** WORK TO COMPLETE **
Your answer should be the lines from the start of the records through the line with "Switch to the Advanced tab", copied word for word.

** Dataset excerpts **

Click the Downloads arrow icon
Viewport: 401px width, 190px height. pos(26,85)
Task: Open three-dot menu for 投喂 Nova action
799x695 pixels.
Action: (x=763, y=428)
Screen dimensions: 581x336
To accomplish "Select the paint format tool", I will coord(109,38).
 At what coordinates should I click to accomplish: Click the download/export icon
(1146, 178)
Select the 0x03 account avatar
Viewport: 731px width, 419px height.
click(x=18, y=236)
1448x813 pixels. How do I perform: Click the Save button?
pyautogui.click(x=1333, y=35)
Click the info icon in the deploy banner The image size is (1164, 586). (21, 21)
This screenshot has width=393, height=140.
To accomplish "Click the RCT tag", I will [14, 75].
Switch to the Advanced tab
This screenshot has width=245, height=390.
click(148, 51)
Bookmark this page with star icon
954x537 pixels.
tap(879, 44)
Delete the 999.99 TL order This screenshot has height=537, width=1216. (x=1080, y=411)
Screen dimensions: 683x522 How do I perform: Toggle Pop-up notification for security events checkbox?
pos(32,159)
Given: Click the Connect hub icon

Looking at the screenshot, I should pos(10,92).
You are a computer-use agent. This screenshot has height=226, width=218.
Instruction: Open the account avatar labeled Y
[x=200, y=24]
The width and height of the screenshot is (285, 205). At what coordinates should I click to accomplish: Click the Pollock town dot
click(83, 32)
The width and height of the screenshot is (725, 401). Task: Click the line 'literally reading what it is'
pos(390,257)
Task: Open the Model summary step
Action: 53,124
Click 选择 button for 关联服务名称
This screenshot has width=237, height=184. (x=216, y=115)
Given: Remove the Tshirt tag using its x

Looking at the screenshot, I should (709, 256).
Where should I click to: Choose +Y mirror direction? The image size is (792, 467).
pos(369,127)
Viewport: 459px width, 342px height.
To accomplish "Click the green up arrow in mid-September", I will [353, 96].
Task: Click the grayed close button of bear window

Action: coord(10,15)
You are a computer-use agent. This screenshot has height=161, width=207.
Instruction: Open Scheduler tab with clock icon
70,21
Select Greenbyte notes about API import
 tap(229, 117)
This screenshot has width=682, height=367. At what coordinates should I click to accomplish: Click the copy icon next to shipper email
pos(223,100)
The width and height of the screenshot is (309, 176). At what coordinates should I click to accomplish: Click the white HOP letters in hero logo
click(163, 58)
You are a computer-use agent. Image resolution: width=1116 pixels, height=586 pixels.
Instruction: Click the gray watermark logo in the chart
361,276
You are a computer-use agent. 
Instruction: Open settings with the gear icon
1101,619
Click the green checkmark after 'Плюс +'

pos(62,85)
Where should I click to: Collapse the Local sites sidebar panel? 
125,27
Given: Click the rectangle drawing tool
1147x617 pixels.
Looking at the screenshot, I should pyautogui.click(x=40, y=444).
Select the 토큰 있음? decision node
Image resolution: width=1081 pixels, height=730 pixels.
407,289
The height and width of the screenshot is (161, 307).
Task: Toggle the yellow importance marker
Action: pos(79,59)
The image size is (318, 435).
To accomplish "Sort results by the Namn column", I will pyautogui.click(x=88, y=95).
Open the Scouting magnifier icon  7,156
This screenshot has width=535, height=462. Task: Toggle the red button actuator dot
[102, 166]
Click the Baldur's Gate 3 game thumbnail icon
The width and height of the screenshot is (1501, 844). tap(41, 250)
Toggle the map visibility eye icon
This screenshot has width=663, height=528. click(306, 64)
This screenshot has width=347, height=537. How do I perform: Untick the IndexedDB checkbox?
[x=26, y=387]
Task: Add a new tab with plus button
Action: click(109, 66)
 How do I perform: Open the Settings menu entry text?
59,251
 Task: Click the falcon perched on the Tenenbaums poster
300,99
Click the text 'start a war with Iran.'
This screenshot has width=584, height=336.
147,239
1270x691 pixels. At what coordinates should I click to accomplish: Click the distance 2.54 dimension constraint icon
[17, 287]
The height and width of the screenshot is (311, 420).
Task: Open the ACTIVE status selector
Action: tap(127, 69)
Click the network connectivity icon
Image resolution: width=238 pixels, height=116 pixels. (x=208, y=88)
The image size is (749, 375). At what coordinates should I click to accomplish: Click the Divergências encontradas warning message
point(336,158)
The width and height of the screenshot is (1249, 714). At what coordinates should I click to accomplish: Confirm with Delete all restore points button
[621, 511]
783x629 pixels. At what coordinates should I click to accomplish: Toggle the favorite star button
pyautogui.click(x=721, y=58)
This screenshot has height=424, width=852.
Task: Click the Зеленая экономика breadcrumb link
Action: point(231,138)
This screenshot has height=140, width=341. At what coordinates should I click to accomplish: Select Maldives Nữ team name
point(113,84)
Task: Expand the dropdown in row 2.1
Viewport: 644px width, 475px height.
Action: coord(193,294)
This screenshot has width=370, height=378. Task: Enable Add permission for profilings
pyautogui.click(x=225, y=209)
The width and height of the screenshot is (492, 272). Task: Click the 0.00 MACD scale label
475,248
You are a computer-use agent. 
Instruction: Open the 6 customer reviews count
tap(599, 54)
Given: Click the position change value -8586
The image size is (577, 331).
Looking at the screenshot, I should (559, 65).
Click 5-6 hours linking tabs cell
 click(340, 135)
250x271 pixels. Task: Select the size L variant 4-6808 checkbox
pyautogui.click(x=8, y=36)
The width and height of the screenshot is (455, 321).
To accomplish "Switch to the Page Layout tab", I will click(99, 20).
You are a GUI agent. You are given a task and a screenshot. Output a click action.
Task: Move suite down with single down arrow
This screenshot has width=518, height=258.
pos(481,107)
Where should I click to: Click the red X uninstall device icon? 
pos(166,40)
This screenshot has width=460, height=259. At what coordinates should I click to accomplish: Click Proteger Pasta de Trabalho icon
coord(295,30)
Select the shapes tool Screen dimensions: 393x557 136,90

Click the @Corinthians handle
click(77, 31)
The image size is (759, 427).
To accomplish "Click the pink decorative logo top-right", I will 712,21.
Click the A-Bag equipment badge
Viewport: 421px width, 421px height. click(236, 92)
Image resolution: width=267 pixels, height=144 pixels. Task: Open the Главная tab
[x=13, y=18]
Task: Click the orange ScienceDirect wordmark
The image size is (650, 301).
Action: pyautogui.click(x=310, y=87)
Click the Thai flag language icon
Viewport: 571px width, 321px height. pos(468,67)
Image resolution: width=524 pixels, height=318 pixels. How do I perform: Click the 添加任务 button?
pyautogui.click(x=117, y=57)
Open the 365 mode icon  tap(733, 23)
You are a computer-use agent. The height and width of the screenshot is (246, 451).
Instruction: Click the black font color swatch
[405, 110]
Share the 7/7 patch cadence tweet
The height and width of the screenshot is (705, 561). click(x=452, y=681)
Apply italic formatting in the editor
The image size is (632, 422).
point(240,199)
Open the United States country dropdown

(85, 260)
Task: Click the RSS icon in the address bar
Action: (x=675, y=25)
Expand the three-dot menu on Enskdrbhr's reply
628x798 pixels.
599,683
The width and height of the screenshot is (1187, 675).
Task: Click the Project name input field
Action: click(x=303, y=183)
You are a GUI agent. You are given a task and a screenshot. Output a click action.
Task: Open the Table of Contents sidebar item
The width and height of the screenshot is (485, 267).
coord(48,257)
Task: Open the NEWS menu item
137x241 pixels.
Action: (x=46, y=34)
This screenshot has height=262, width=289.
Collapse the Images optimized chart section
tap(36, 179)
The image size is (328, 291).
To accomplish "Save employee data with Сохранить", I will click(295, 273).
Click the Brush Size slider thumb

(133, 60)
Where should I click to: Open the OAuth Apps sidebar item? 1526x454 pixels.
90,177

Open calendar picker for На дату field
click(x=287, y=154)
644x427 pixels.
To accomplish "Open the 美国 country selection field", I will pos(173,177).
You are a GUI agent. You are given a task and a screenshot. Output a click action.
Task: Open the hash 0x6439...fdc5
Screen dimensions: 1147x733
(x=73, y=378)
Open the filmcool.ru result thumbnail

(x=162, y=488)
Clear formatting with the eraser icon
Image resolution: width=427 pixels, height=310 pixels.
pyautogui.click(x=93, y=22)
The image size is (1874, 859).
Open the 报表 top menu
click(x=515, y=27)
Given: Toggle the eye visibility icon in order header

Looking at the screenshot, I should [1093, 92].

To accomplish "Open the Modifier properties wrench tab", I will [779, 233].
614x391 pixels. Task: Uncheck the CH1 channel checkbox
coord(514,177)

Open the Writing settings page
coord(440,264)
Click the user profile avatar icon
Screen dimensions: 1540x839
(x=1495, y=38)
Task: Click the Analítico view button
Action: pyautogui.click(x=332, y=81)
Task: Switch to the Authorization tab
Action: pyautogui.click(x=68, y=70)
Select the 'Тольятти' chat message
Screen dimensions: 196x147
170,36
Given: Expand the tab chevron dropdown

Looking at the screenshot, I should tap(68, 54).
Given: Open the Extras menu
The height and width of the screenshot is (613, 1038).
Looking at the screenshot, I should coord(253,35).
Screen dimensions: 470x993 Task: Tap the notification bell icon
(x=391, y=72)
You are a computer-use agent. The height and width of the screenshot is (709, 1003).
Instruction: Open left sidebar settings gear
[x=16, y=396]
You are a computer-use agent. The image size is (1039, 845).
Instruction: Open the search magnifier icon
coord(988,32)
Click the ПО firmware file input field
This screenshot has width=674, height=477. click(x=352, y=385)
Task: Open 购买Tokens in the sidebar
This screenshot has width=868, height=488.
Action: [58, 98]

** EXERCISE SOLUTION **
Click the Downloads arrow icon
Viewport: 401px width, 190px height. pos(26,85)
Task: Open three-dot menu for 投喂 Nova action
799x695 pixels.
Action: (x=763, y=428)
Screen dimensions: 581x336
To accomplish "Select the paint format tool", I will coord(109,38).
 At what coordinates should I click to accomplish: Click the download/export icon
(1146, 178)
Select the 0x03 account avatar
Viewport: 731px width, 419px height.
click(x=18, y=236)
1448x813 pixels. How do I perform: Click the Save button?
pyautogui.click(x=1333, y=35)
Click the info icon in the deploy banner The image size is (1164, 586). (21, 21)
This screenshot has width=393, height=140.
To accomplish "Click the RCT tag", I will [14, 75].
Switch to the Advanced tab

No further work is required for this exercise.